**What is required:** The lines you return should be those containing the string "computer", taken from the data below.

**Data for review:**
□ □ □ □

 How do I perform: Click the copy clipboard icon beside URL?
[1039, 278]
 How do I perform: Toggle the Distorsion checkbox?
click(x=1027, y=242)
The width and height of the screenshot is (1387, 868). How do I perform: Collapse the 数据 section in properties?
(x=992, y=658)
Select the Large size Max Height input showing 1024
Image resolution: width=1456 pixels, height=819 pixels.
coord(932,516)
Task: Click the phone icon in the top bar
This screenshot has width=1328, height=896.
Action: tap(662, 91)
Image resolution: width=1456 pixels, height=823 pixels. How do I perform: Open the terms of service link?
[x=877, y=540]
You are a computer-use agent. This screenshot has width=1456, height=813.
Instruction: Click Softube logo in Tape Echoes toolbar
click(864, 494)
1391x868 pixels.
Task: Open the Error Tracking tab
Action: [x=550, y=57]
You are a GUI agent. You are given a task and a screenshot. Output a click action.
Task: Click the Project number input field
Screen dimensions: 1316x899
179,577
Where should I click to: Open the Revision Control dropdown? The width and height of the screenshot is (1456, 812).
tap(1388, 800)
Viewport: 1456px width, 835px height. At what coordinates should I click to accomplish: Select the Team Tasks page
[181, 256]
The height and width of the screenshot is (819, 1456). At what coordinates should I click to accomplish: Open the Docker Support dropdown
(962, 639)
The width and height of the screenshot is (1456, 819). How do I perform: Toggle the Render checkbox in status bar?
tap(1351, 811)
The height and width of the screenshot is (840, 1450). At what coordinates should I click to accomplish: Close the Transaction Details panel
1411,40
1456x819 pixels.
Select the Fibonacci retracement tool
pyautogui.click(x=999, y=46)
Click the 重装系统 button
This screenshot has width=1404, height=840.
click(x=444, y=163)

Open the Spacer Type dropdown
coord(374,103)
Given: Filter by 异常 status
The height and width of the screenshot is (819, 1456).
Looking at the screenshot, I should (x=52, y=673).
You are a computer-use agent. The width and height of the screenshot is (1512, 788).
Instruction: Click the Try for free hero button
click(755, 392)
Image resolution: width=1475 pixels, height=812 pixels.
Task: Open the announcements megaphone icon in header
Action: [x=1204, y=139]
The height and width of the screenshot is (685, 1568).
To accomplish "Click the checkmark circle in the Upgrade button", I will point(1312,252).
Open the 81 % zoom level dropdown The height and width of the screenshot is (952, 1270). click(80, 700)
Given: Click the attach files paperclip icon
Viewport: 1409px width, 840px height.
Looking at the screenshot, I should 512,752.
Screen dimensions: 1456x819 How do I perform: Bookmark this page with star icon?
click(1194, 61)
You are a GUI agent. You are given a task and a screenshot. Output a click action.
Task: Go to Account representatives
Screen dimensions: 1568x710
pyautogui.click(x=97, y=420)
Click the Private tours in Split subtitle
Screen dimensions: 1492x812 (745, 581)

□ □ □ □

**Problem solution:**
You are a computer-use agent. This screenshot has width=1456, height=813.
You are a computer-use agent. The width and height of the screenshot is (1512, 788).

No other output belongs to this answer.